I’m in the process of doing a full write-up of Scott Milne’s news conference this morning. But while I was putting it together, I came across something I couldn’t resist sharing right away.

In his prepared remarks, he called on state lawmakers to vote for Governor in accordance with their “constitutional oath,” which he quoted in the following way:

… in giving my “vote or suffrage touching any matter that concerns the State of Vermont, [I] will do it so as in [my] conscience [I] shall judge will most conduce to the best… as established by the Constitution, without fear or favor of any person.”

Small problem, bucko.

That is the Voter’s Oath, which can be found on Vermont’s voter registration form.

There are two Oaths in the state constitution (Section 56) that officeholders must swear: the Oath of Allegiance and the Oath of Office. They read like this:

The Oath or Affirmation of Allegiance

You do solemnly swear (or affirm) that you will be true and faithful to the State of Vermont and that you will not, directly or indirectly, do any act or thing injurious to the Constitution or Government thereof. (If an affirmation) Under the pains and penalties of perjury.

The Oath or Affirmation of Office

You do solemnly swear (or affirm) that you will faithfully execute the office of ____ for the ____ of ____ and will therein do equal right and justice to all persons, to the best of your judgment and ability, according to law. (If an oath) So help you God. (If an affirmation) Under the pains and penalties of perjury.

If he’d found the right Oaths, Milne could perhaps have made a case that lawmakers should vote against Gov. Shumlin to avoid doing “any act or thing injurious to the Constitution or Government,” but that’s not the argument he made.

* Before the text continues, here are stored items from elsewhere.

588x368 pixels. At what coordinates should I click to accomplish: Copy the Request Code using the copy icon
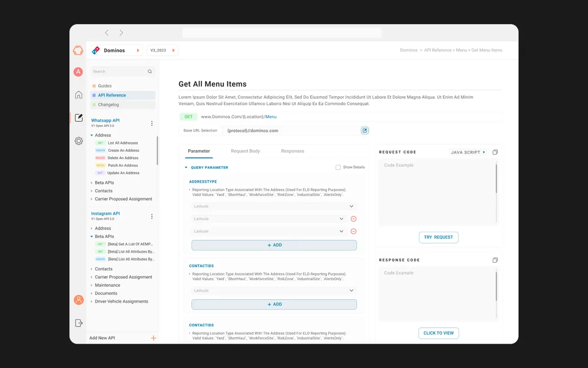(x=495, y=152)
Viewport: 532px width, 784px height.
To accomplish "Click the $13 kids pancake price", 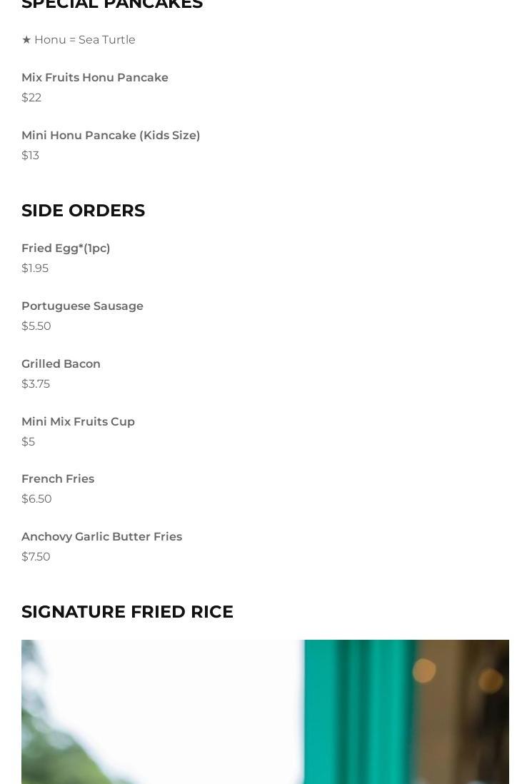I will (31, 156).
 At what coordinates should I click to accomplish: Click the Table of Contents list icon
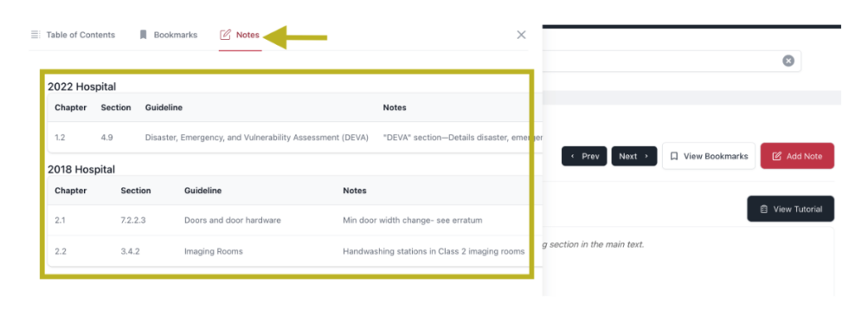pos(36,35)
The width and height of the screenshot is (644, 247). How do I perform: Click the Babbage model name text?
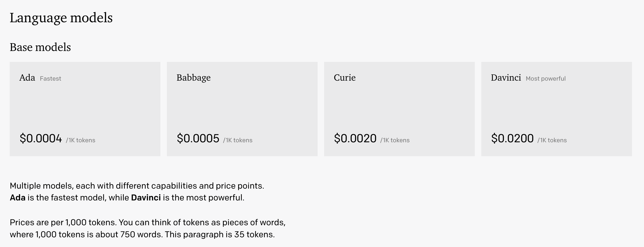click(x=194, y=78)
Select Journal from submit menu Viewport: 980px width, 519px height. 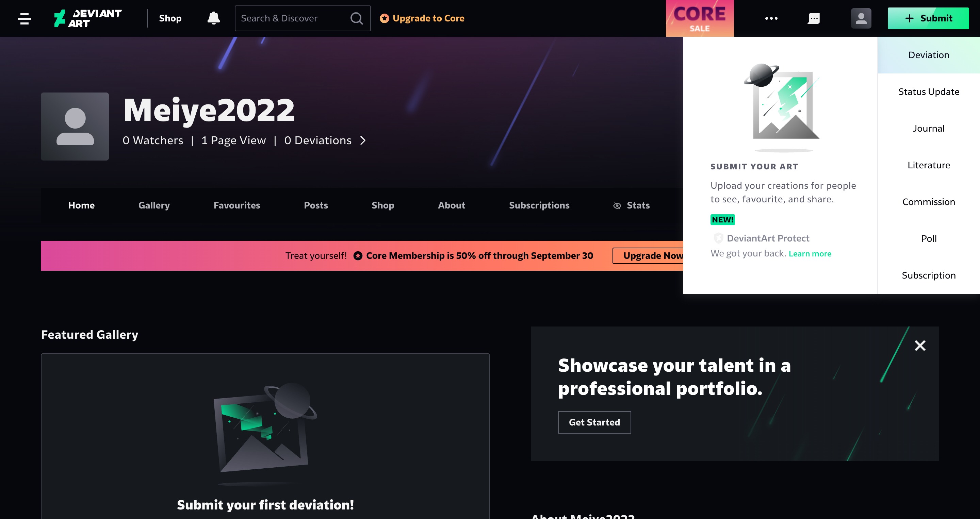point(929,129)
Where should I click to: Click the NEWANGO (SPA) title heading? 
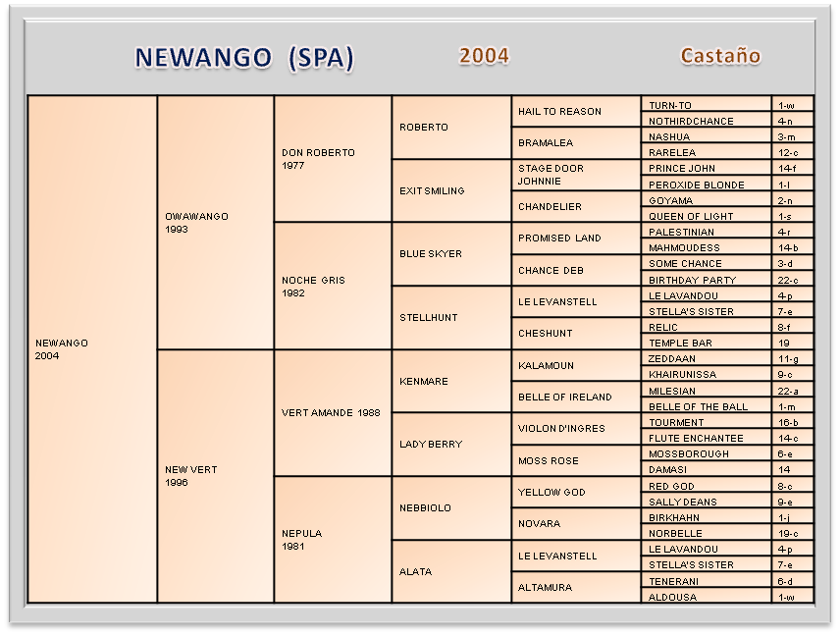tap(244, 58)
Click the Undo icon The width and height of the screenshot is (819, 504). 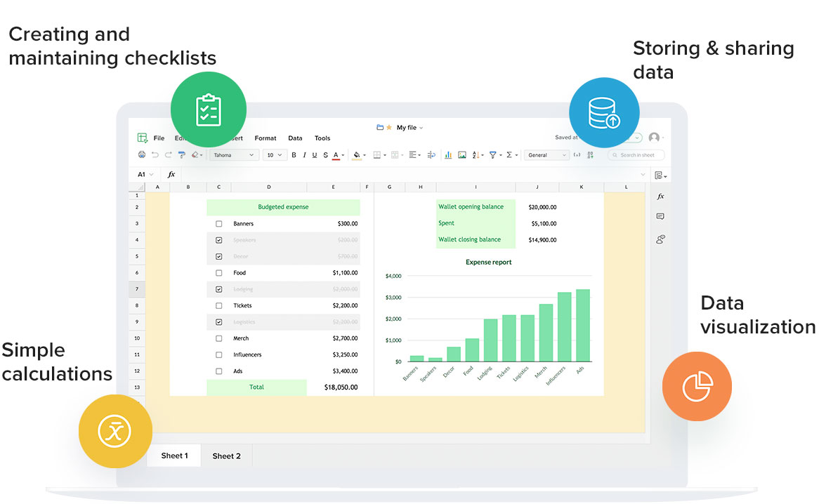(155, 154)
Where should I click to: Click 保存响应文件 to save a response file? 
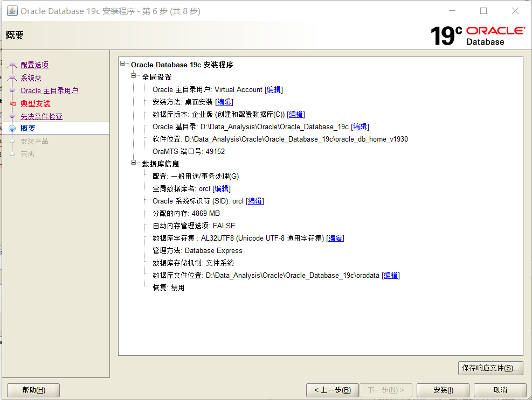pyautogui.click(x=490, y=368)
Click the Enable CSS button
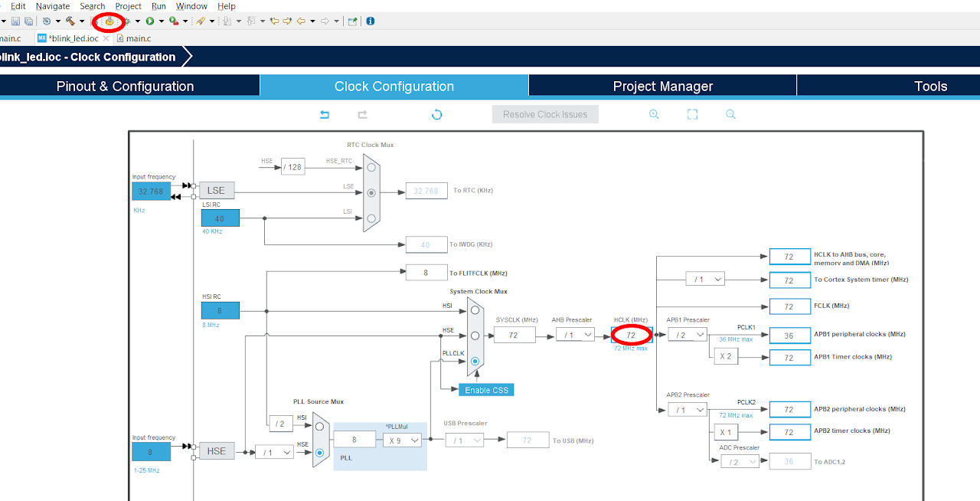 pos(486,390)
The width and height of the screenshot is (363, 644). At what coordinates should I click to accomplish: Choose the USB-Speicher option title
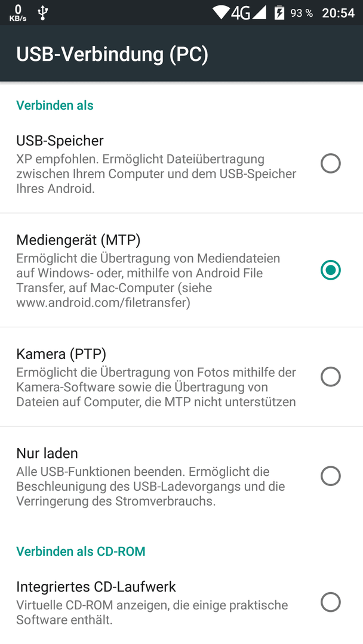[60, 141]
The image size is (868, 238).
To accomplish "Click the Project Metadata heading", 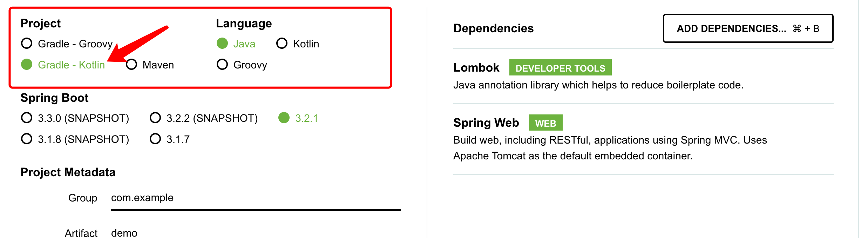I will point(68,172).
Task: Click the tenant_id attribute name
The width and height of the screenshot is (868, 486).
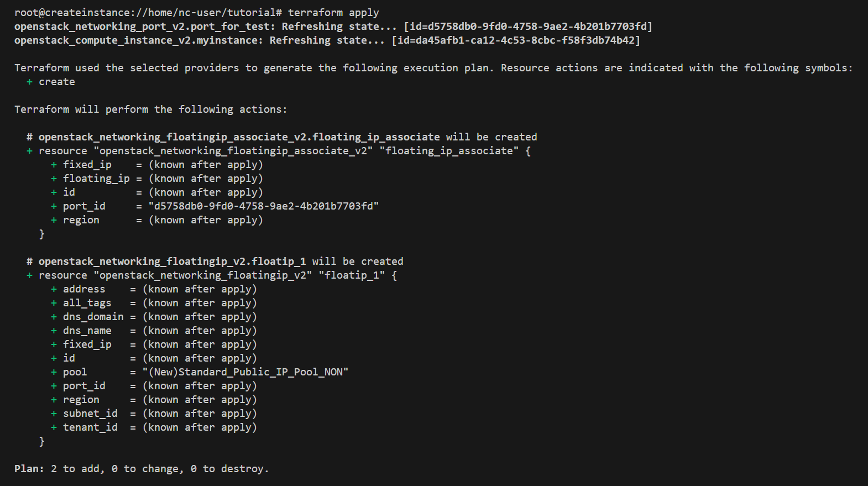Action: (90, 427)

It was obvious from his news conference that he’d spent a lot of time researching Vermont history and government. But apparently he didn’t quite spend enough time.

As ever, if anyone has contrary information I will happily correct this post.


Addendum. Members of the House and Senate actually take a longer oath than that cited in the constitution. However, (1) it does not contain the language cited by Milne, and (2) it’s part of the Legislative Rules, not the Constitution. So Milne remains wrong.